Ia memiliki pandangan suatu kota paling tidak memiliki satu taman bermain besar serupa Disneyland. Bung Karno pun ingin 'menyulap' kawasan Ancol yang dipenuhi rawa-rawa jadi tempat hiburan. Keinginan itu lalu coba direalisasikan sebagai Proyek Ancol.
“Saya patut mengingatkan bahwa Proyek Ancol merupakan gagasan Bung Karno. Beliaulah yang pertama-tama menyuguhkan gambarannya, supaya rawa-rawa itu ditenun jadi tempat bersantai-santai, bersenang-senang,” ungkap Ali Sadikin ditulis Ramadhan K.H. dalam buku Bang Ali: Demi Jakarta 1966-1977 (1992).
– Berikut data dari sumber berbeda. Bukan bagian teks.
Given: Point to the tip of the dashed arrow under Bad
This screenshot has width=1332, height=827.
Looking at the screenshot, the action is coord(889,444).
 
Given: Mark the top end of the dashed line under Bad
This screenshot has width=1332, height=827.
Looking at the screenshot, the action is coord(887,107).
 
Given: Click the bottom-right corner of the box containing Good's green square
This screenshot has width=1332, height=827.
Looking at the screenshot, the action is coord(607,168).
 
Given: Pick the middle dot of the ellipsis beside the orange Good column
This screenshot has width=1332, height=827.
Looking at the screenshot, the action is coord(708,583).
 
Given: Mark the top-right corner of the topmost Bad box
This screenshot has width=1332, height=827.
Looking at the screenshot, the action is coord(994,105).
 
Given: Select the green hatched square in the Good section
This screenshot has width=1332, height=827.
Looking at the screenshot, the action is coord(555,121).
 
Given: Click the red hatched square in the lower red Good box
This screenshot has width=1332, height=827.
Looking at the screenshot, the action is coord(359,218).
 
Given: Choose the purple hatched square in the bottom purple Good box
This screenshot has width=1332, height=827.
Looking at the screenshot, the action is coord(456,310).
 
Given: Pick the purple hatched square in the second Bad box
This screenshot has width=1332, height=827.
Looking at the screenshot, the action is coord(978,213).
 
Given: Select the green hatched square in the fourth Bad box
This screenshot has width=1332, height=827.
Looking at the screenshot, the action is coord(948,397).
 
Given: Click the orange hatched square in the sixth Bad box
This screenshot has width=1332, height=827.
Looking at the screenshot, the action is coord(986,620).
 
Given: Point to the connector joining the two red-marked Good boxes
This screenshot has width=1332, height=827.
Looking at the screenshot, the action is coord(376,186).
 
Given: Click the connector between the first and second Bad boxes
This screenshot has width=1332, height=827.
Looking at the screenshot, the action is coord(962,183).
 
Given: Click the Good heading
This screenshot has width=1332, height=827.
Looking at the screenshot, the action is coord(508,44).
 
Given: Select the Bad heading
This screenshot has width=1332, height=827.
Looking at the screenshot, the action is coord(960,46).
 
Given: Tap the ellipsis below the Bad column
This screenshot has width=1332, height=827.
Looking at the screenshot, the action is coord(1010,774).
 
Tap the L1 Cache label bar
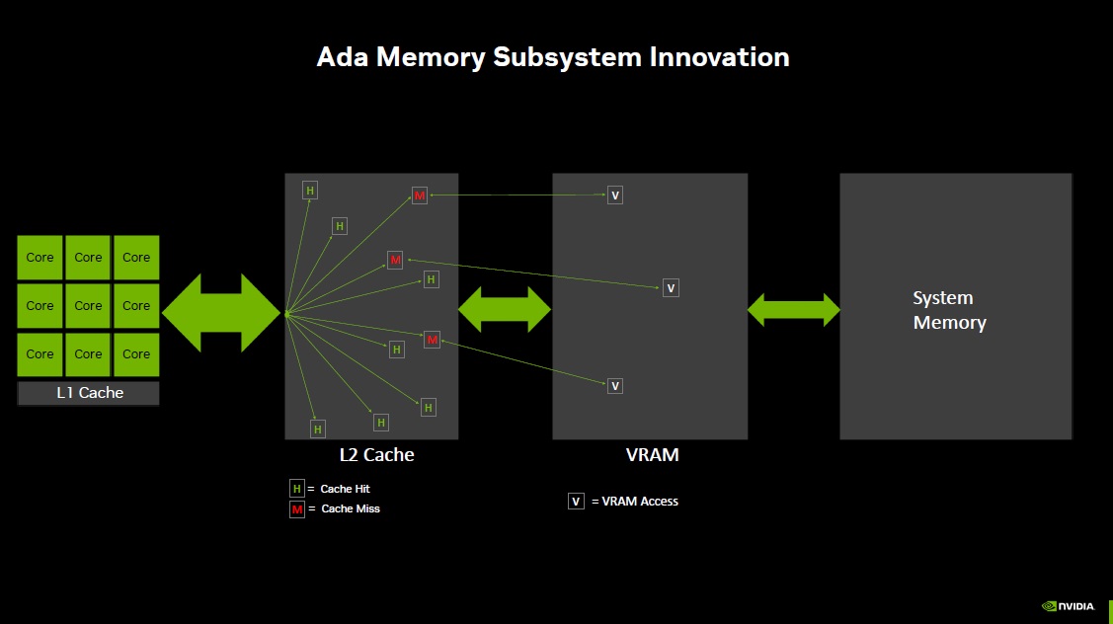tap(89, 393)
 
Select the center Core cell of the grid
tap(88, 306)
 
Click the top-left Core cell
tap(40, 258)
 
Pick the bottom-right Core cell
tap(136, 354)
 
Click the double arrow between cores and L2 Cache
tap(221, 313)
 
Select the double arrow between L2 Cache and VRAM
tap(505, 310)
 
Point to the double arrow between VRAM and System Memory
tap(794, 310)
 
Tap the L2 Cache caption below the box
tap(376, 455)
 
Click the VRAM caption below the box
tap(652, 455)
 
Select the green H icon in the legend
tap(297, 489)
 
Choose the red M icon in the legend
tap(297, 509)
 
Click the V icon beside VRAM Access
tap(577, 502)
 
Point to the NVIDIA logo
tap(1069, 606)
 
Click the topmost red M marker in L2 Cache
tap(420, 195)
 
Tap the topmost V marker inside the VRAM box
tap(615, 195)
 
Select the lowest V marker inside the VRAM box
tap(615, 386)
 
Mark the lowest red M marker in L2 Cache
tap(432, 340)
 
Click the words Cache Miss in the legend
tap(351, 509)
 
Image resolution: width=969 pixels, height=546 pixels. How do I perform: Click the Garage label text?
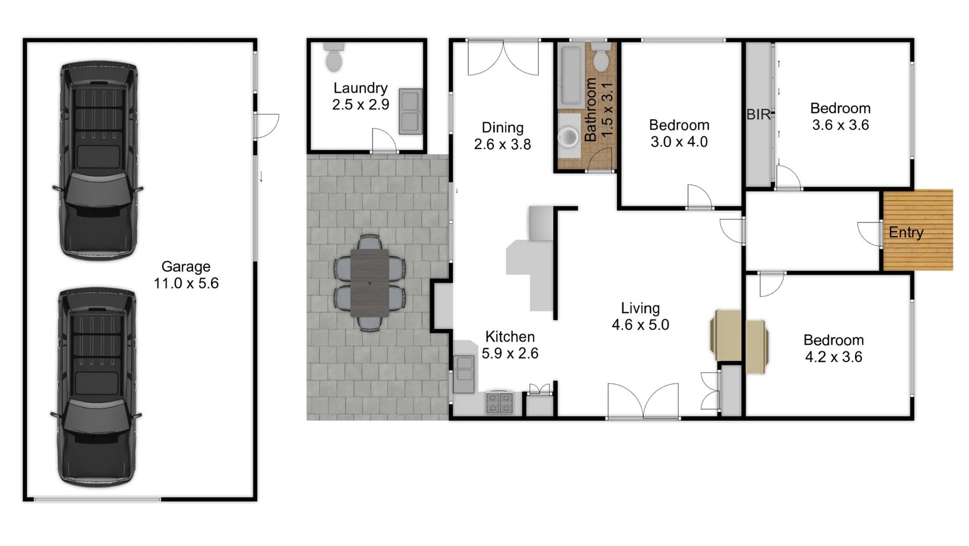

Keinginan itu sempat dibebankan kepada Gubernur DKI, Soemarno Sosroatmodjo pada 1960-an. Namun, progresnya tak cepat. Ali Sadikin pun datang dan mengubah segalanya. Gubernur DKI Jakarta era 1966-1977 segera menjalankan dan menuntaskan proyek Ancol.
Hasilnya pusat hiburan itu hadir pada 1967. Orang-orang mengenalnya sebagai Taman Rekreasi Bina Ria Ancol. Fasilitas di dalamnya serba lengkap. Ada pantai, taman hiburan, bioskop drive-in, motel, cottage, klub malam, dan gedung perjudian.
Beda Pagi, Beda Malam
Kehadiran Bina Ria disambut dengan antusias oleh segenap warga Jakarta. Saban hari warga Jakarta datang berbondong-bondong ke Bina Ria. Apalagi, karsis masuknya cukup murah. Orang dewasa dibandrol Rp10, anak-anak Rp5, mobil Rp50, motor/bemo Rp10, serta sepeda Rp5.
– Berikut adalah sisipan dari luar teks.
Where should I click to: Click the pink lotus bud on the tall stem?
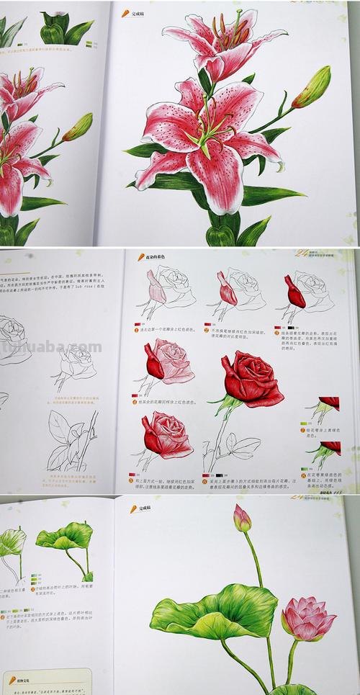click(241, 518)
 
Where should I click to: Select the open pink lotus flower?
click(307, 618)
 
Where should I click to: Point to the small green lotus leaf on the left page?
click(66, 537)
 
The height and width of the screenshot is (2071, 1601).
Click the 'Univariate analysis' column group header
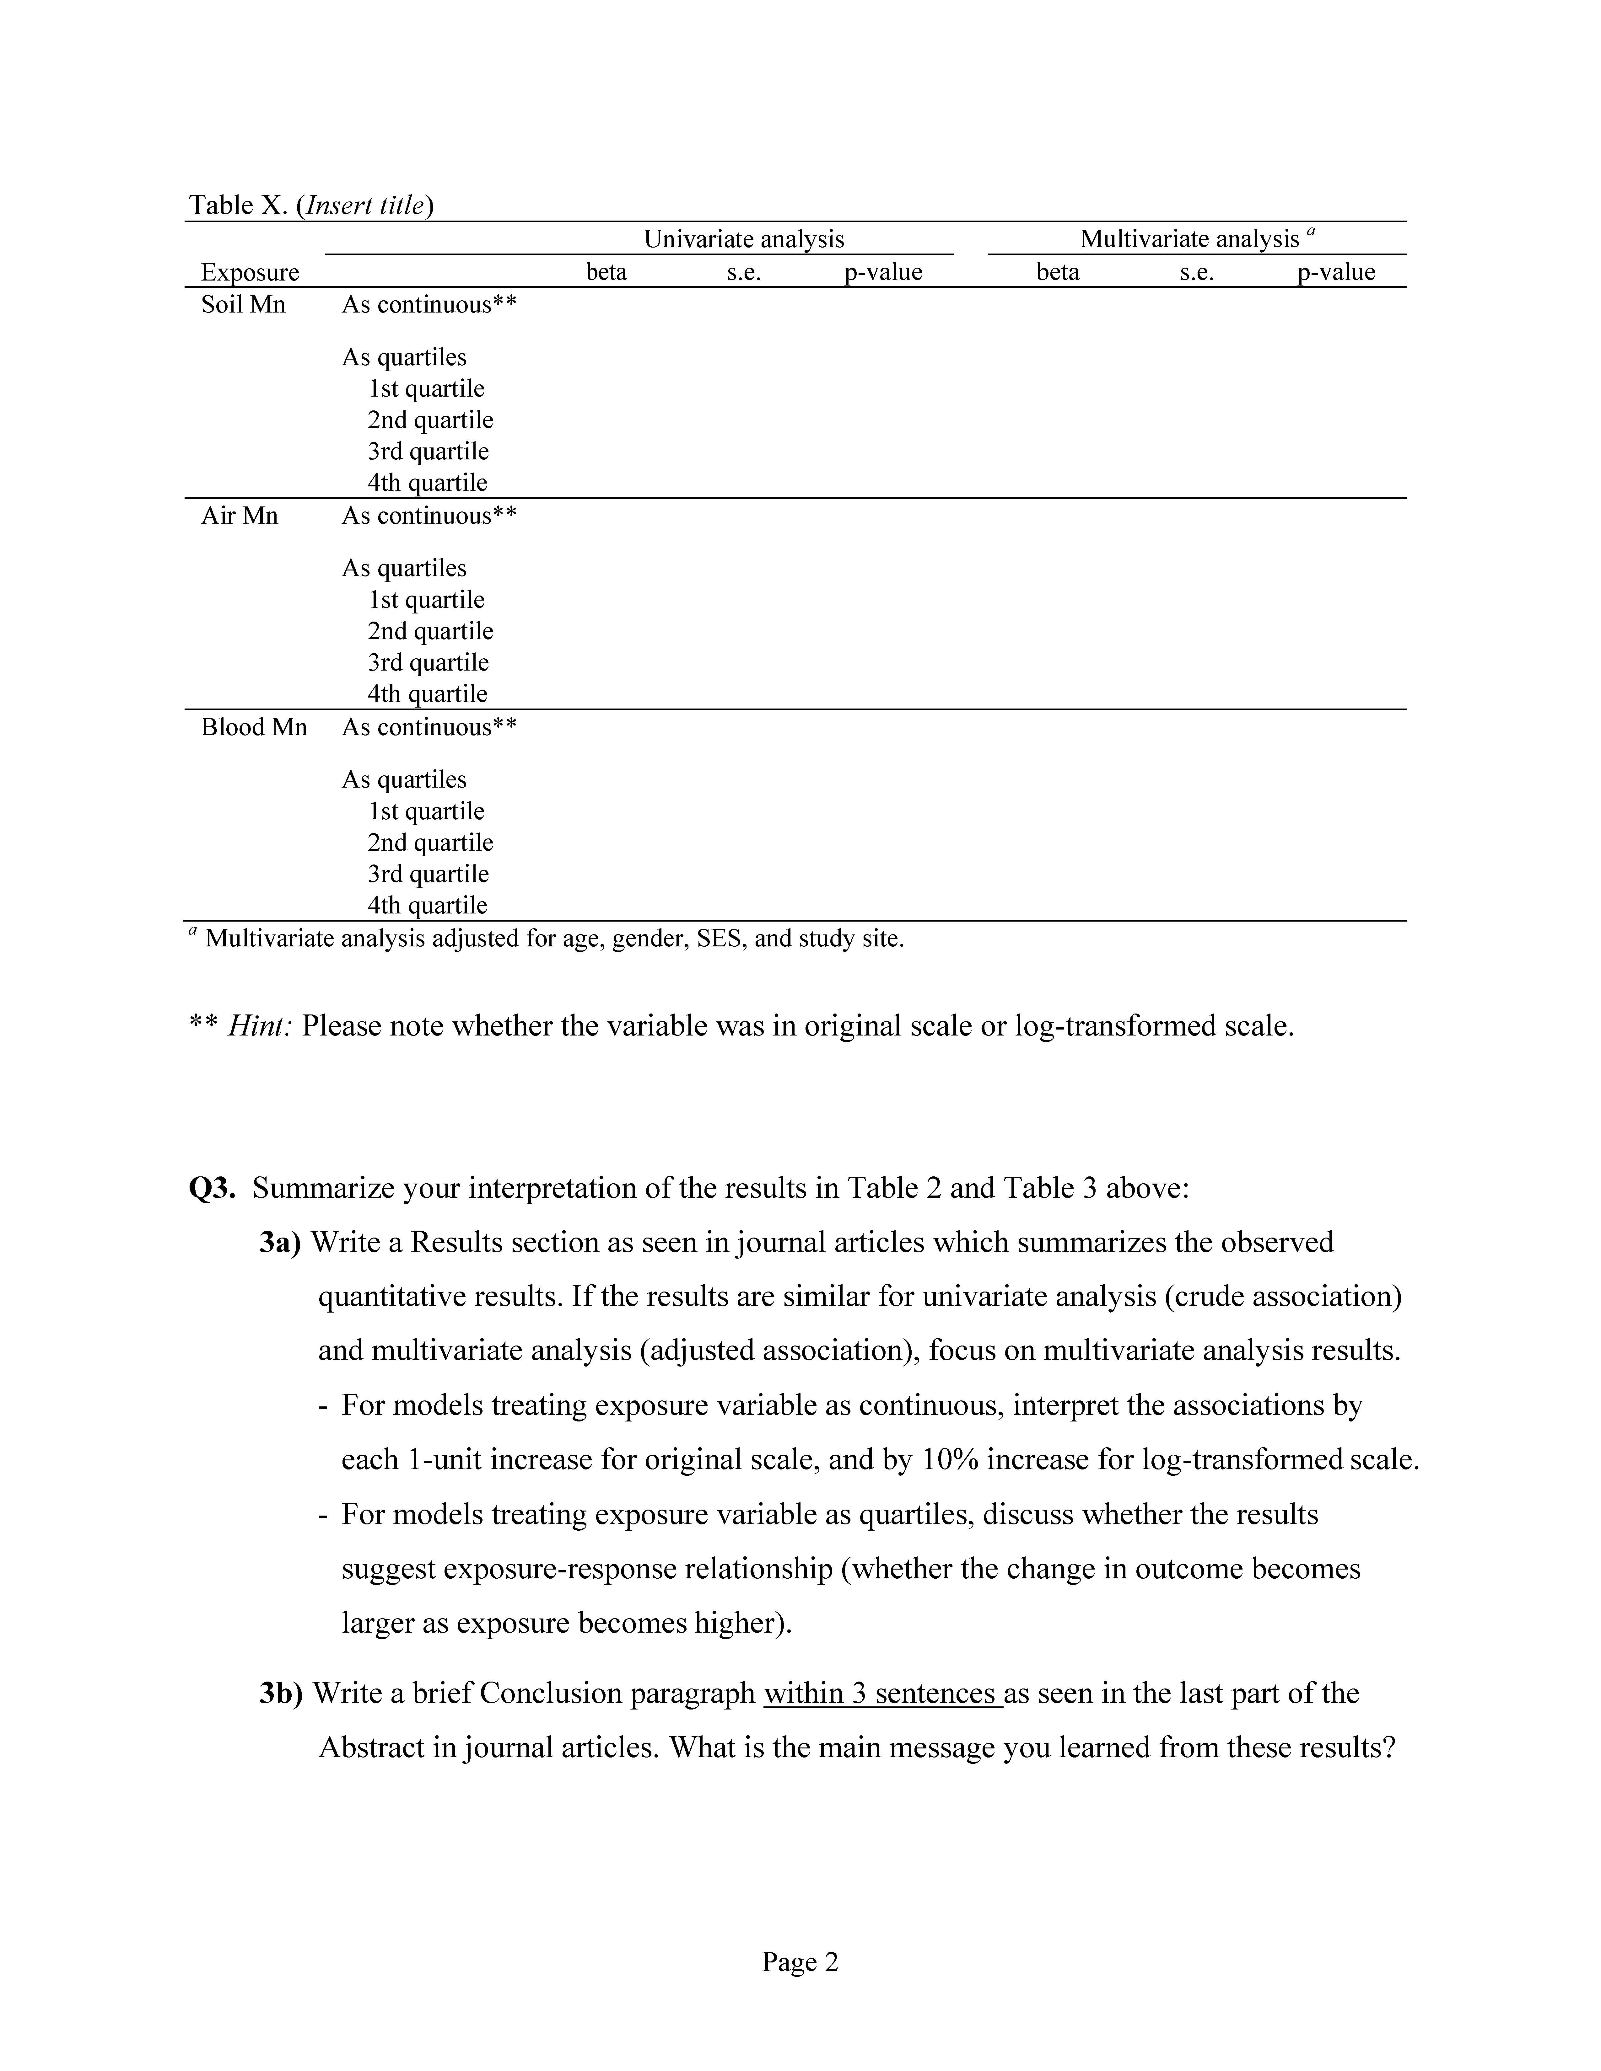[744, 239]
Uang yang dikeluarkan setimpal dengan rekreasi yang didapat. Mereka dapat menikmati udara segar pantai dan pasir putihnya. Mereka pun dapat mengakses ragam tempat hiburan lainnya di Bina Ria dengan biaya tambahan.
Potret pagi/siang hari dipenuhi oleh hiruk-pikuk pelancong menikmati rekreasi di Bina Ria. Namun, tamasya ke Bina Ria akan berbeda jauh pada malam hari. Bina Ria menjelma jadi tempat penyaluran hasrat seksual alamiah.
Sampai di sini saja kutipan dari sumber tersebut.